何でもないようにアナスタシアが言った発言に場が凍る。


「ああ、それと向こう側残り三人じゃないみたい。私の髪を切った娘がね、どうやら『進化』してるみたいなの」


再起動したのは同時だった。


「トリアクが死んだだと!? バカな!?」


「なんじゃと、他に『進化』した者がいるなど『文書』には書いておらんぞ! 戯言を言うでない」


「じゃあこっち側はもう十一人しか居ないってこと!?」


激昂する屈強な男と老人。困惑する若い男。


そしてそれを見て笑みを貼り付けるアナスタシア。


「クフフ。

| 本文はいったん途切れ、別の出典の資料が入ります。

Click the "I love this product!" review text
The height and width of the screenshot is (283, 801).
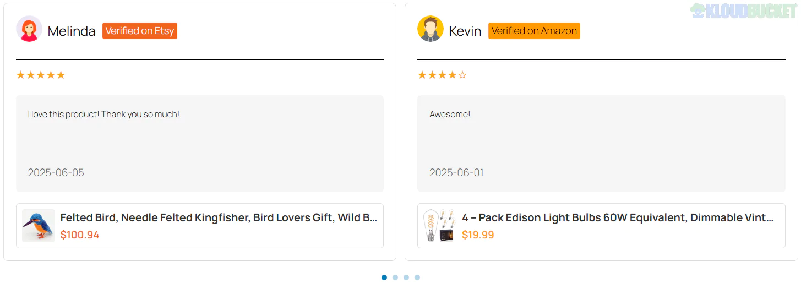(103, 115)
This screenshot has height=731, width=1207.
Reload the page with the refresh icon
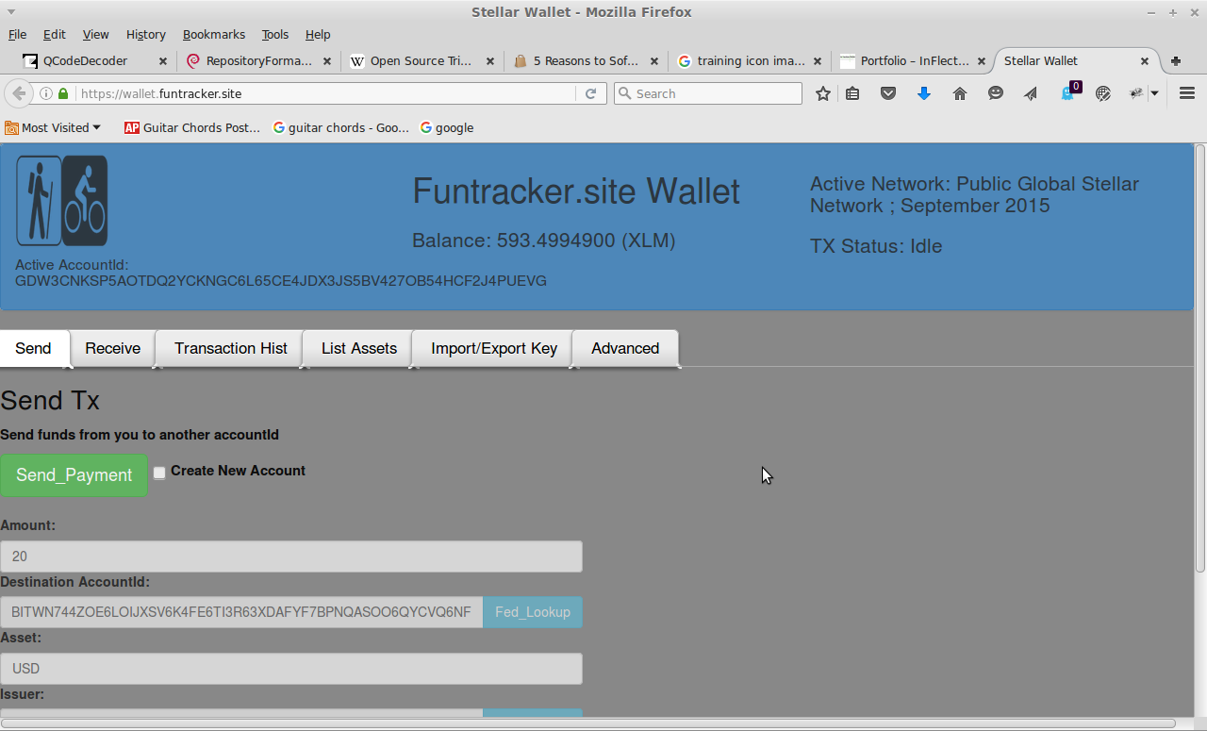point(591,93)
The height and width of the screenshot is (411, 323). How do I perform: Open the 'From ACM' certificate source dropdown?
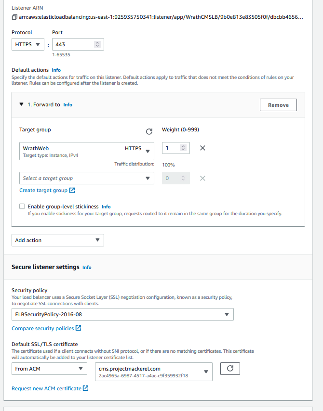[x=49, y=369]

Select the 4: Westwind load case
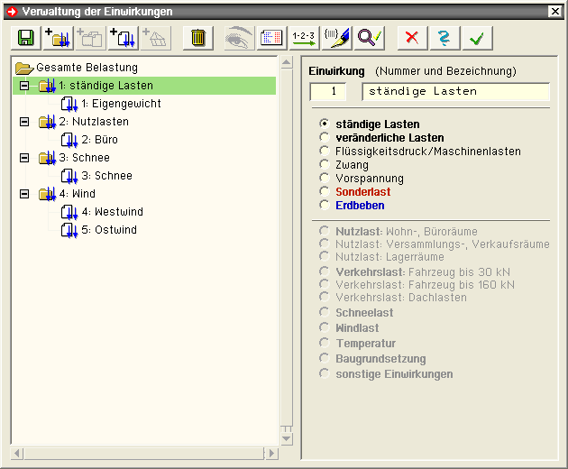pyautogui.click(x=112, y=212)
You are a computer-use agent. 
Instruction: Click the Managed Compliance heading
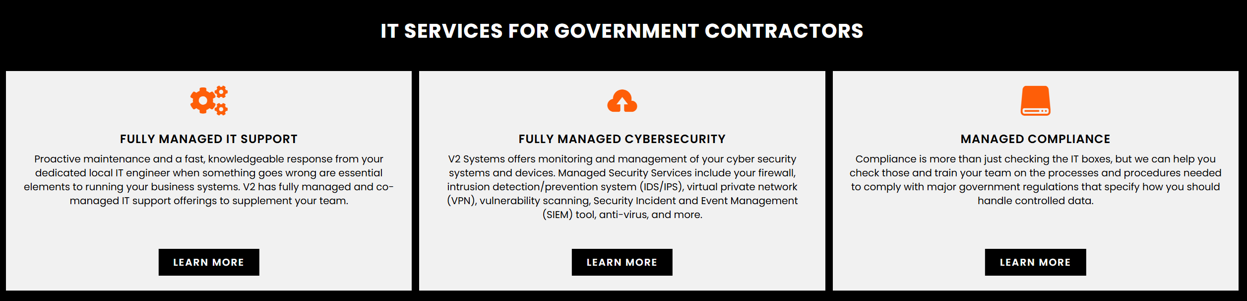tap(1035, 139)
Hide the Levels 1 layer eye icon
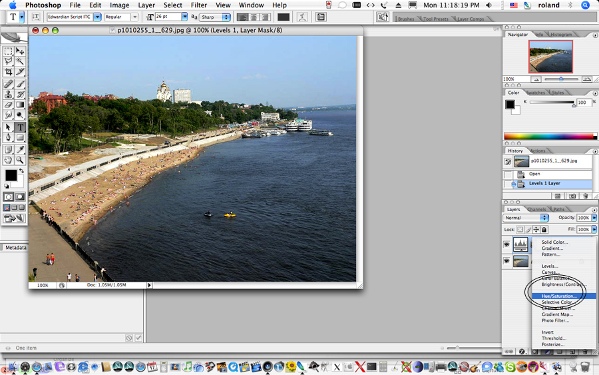 [x=506, y=244]
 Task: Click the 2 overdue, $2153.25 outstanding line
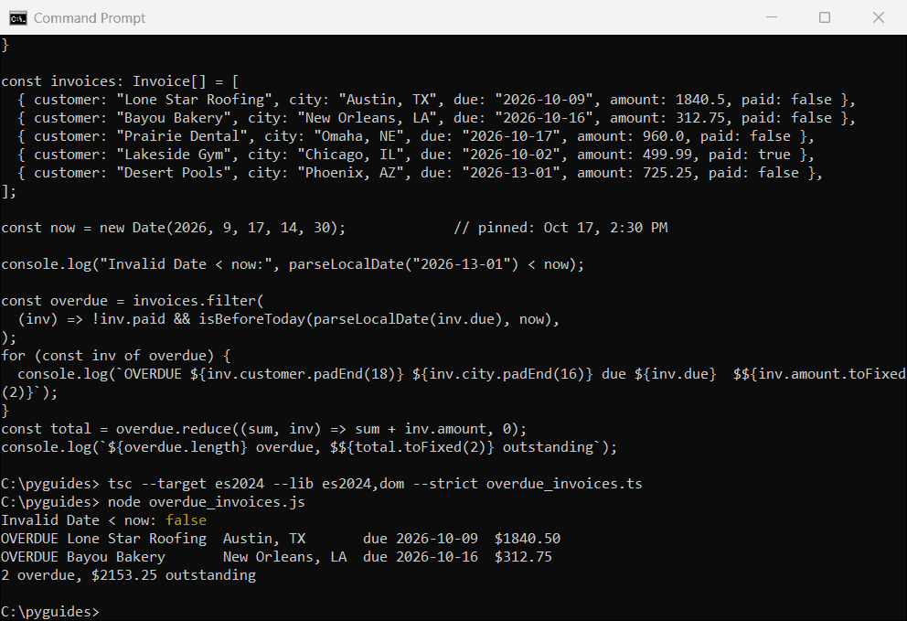128,575
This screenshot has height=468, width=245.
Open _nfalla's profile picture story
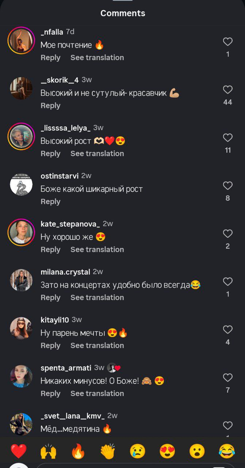(21, 40)
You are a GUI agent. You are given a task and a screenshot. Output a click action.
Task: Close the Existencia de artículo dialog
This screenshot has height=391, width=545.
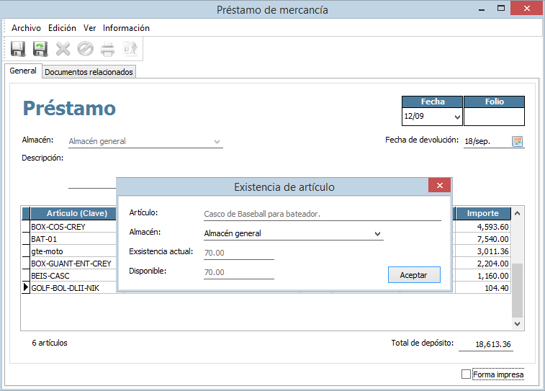pos(439,186)
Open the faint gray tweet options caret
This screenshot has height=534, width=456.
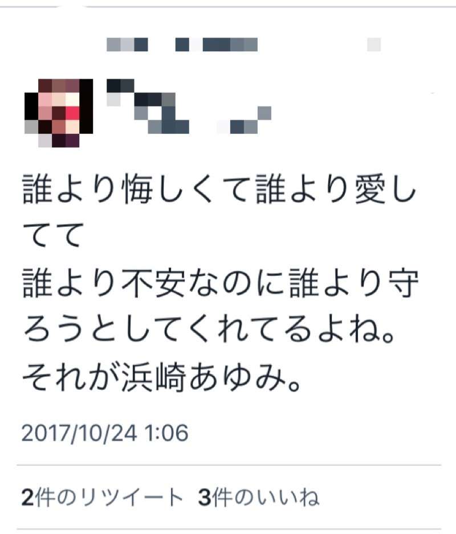tap(373, 44)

本当のことよ。だって目の前で《瞬間移動》使われちゃったし……て言うことは多分例外というわけではないんでしょ。多分あなたたちの誰だったかは忘れちゃったけど……事前に処分出来なかったんでしょう?」


クフフと笑うアナスタシア。

そしてその言葉を聞いて顔を真っ青にする屈強な男。


「《瞬間移動》の担当って確か……あんただったよね?」


「うむ、貴様じゃな……」


若い男と老人が屈強な男を睨んだ。


「ま、待て。俺は確かに奴を始末したはずだ。あの女が嘘をついているにきまっている」


「そんな嘘ついて、私に何の得があるって言うのかしら? あなたみたいに誰かを蹴落としてまで偉くなりたくないのに……ねぇ。クフフ」


アナスタシアに同調するように頷く老人と若い男。


「確かにそうじゃのう。アナスタシアは読めない女じゃが、そんなくだらないことで嘘はつかん」


「なら、アンタの失態だよね。エリスフィアと聖女と魔王の娘以外の奴らを殺しておくのは俺たちの中でも至極命令のはずだぜ」




「あらあらガウラークさん。あなたいったいこの責任どうするつもりかしら?」


アナスタシアは心の中で笑っていた。

マリアには何かがある。はっきりとは思い出せないがあの話し方にも覚えがある。

なにかしらの策を用いて、組織の手から逃れたのだろう。

きっとガウラーク、屈強な男以外でも見抜けなかったはずだ。


だけど、それはどうでもいい。取り敢えずアナスタシアはガウラークの墜ちるところが見てみたい気分だったのだ。